Beirut , domenica, 30. novembre, 2025 17:20 (ACI Stampa).
“Beati gli operatori di pace”. L’esordio di Leone XIV davanti al corpo diplomatico e alla società civile di Beirut racconta già, in qualche modo, il senso del passaggio del pontefice nella Terra dei Cedri, nel “Paese messaggio”, secondo l’espressione di Giovanni Paolo II. Un messaggio di pace che si lega idealmente al messaggio di unità della prima tappa del viaggio, laddove, insieme al Patriarca Ecumenico di Costantinopoli, ha anche ribadito che nessuna religione può fare la guerra in nome di Dio. Un messaggio che il Papa unisce ad un diritto che sembrava messo da parte in questi ultimi anni: quello di restare nella propria terra, prima ancora che di migrare.

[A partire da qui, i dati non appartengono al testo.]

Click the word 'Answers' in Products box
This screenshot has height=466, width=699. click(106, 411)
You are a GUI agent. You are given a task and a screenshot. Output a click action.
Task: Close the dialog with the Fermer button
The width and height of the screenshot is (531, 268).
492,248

C’è, dunque, un filo rosso che unisce Libano e Turchia. Leone XIV arriva a Beirut nel giorno di Sant’Andrea, dopo un’intensa prima parte della giornata che lo ha visto, ancora una volta, con il Patriarca Ecumenico Bartolomeo. L’accoglienza in aeroporto, l’incontro con il presidente Joseph Aoun eletto dopo due anni di stallo istituzionale, la piantumazione di un albero di cedro, fanno da preludio all’incontro del Papa con il corpo diplomatico, il primo appuntamento di tutti i viaggi apostolici del Papa.

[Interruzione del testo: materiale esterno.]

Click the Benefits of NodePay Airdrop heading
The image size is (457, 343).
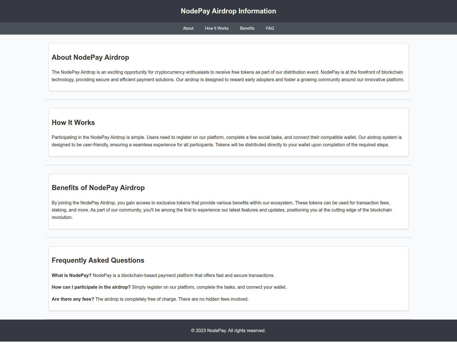98,188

A loro, Leone XIV offre un discorso denso, tutto dedicato alla pace e agli operatori di pace, a questa “speciale beatitudine” che riguarda proprio gli uomini della società civile libanese, a fronte di “milioni di libanesi, qui e nel mondo intero, che servono la pace silenziosamente, giorno dopo giorno”. Perché in quella terra “pace è molto più di una parola”, ma è piuttosto “un desiderio e una vocazione, è un dono e un cantiere sempre aperto”.

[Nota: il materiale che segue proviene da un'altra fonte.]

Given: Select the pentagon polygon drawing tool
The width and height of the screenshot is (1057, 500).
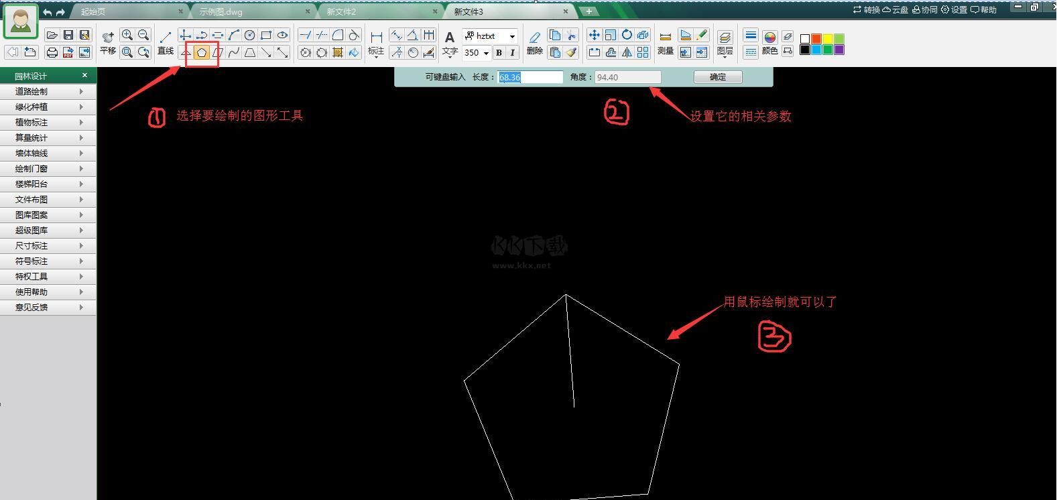Looking at the screenshot, I should (202, 52).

Nel suo discorso, il presidente Joseph Aoun ha notato che la devozione a Maria in Libano è tale che il giorno dell’annunciazione è diventata festa nazionale, “con celebrazioni che non hanno eguali”. E ricorda che il Libano è anche terra “di grandi santi, tra i quali San Charbel”, la devozione per il quale ha incarnato la sua unità. Ad accogliere il Papa, dice il presidente, è “un Paese unico nel suo governo”, un Paese concepito sulla libertà e che “si fonda su una costituzione” che sancisce l’uguaglianza tra le religioni, e in questo “risiede l’unicità del Libano”. E sottolinea che “se in Libano i cristiani scomparissero”, ma anche “ogni danno alla comunità musulmana” andrebbe a destabilizzare il Paese e “mettere a rischio la giustizia”, e la caduta del Libano “andrebbe a favorire la crescita dell’estremismo, della violenza e dello spargimento di sangue nella nostra regione e nel mondo”.
Il presidente Aoun ribadisce che la Santa Sede ha sempre compreso questa unicità del Libano, notando l’apporto dei Papi – fino a Benedetto XVI che consegnò proprio in Libano l’esortazione post-sinodale per il Medio Oriente. E implora il Papa di dire al mondo che i libanesi “resteranno lì”, non moriranno e creeranno “giorno dopo giorno una vita degna di essere vissuta”, e di dire al mondo allo stesso modo che il Libano resta “l’unica comunità di dialogo” non solo nel Medio Oriente, ma nel mondo intero, perché “ciò che in Libano tiene insieme il mondo stesso non può tenere, e ciò che il Libano unisce nessuna forza può separare”.